After the Columbia disaster in February 2003, Casper became the NASA Mishap Investigation Team's deputy for the debris recovery operation, which involved directing the efforts of over 6,000 ground, air, and water search personnel, as well as protection and impoundment of debris. He was Co-Chair of the Return-To-Flight Planning Team, a NASA Headquarters-chartered independent team charged with addressing all actions necessary to comply with the Columbia Accident Investigation Board recommendations. He then joined the Space Shuttle program and became Manager of the Management Integration and Planning Office, responsible for Return-to-Flight planning and management integration across all program elements. Casper is currently Associate Manager of the Space Shuttle Program, assisting the program manager in the management, integration, and operations of the program.
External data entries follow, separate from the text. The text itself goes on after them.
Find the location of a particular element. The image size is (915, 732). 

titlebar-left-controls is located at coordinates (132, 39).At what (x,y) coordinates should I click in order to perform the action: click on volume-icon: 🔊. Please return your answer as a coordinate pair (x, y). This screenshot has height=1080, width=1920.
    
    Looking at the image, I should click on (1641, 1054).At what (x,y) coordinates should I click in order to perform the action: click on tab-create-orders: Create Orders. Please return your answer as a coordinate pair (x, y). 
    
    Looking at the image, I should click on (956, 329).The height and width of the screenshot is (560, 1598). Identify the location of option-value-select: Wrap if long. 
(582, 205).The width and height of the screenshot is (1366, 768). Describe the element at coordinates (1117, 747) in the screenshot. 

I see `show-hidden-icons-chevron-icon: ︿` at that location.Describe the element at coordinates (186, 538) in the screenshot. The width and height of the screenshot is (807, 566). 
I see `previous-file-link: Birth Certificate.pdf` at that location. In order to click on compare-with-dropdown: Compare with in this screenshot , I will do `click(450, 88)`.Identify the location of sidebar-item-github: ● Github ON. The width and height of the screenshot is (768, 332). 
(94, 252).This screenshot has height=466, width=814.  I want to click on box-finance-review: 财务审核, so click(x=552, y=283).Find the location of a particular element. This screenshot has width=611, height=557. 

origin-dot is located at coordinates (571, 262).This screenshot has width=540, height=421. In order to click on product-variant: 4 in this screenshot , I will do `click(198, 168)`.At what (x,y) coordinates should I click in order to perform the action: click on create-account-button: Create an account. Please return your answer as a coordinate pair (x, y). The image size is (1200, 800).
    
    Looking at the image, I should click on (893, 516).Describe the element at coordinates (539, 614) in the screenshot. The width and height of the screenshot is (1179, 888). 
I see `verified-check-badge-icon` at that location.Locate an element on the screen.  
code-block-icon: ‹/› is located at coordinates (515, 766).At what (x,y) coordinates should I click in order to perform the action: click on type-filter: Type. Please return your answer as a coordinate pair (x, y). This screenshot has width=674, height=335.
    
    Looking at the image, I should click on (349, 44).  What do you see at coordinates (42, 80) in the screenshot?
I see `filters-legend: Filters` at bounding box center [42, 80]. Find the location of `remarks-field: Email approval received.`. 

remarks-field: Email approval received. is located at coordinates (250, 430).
In 2022, Casper published an autobiography of his experience in space titled The Sky Above: An Astronaut’s Memoir of Adventure, Persistence, and Faith.

==Honors==
Colonel Casper has been awarded the Defense Superior Service Medal, two Legion of Merit Awards, two Distinguished Flying Crosses, 11 Air Medals, two Defense Meritorious Service Medals, six Air Force Commendation Medals, the Vietnam Cross of Gallantry, two NASA Distinguished Service Medals, the NASA Outstanding Leadership Medal, the NASA Exceptional Service Medal, four NASA Space Flight Medals, and the National Intelligence Medal of Achievement.